Taylor also expressed sympathy for Fierro, who was just 16 when their paths crossed two years ago in a Rockland County hotel room.
“I feel for what she has gone through,” he said. “At that time, if she had said something, I would have helped her. I wasn’t a bad person. I hope she gets her life together. I hope the best for her.”
Asked what he planned to do, Taylor said, “This is a time for me to concentrate now on mending my own broken life.”
He had testified that his lucrative speaking engagements and endorsement deals dried up since his arrest two years ago.
Fierro fled the courtroom after the jury ruled and could not be reached immediately for comment.
One juror, a 43-year-old Westchester man who declined to give his name, said they “felt terrible for her.”
But, he said, they believed the sex was consensual and that Fierro was victimized more by her pimp, Rasheed Davis, who beat her and forced her to go to Taylor’s room.

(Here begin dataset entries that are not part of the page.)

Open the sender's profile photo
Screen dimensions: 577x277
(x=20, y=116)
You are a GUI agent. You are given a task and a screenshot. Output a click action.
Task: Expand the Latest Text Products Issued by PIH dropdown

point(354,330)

“She may have shell-shocked, but none of us believed that Mr. Taylor should have been aware of what transpired,” the juror said.
In the 2010 criminal case against Taylor, the ex-linebacker pleaded guilty to patronizing a prostitute and having sex with a minor. He was put on probation for six years.
Taylor’s attorney noted that his client was hit with lowest level sex offender status because officials did not believe there was any violence in the hotel room.
A short time later, Fierro filed a civil suit in federal court seeking unspecified damages on the grounds of battery and gender-motivated violence.
Fierro insisted she had not consented to sex with Taylor and that he should have been able to tell from her swollen eye that Davis had forced her to sell her body to the football great for $300.
In graphic detail, Fierro described the X-rated encounter with Taylor at the Holiday Inn in Montebello, N.Y.
“He took a terrorized 16-year-old girl and used her like a piece of meat,” Fierro’s lawyer, Mariann Wang, said.
Aidala said Fierro was no innocent. He said she dropped out of high school at age 14, worked as a pole dancer at strip clubs, and ran around town with a bottle of Hennessey cognac in her purse.
“There are 16-year-olds, and there are 16-year-olds,” he said.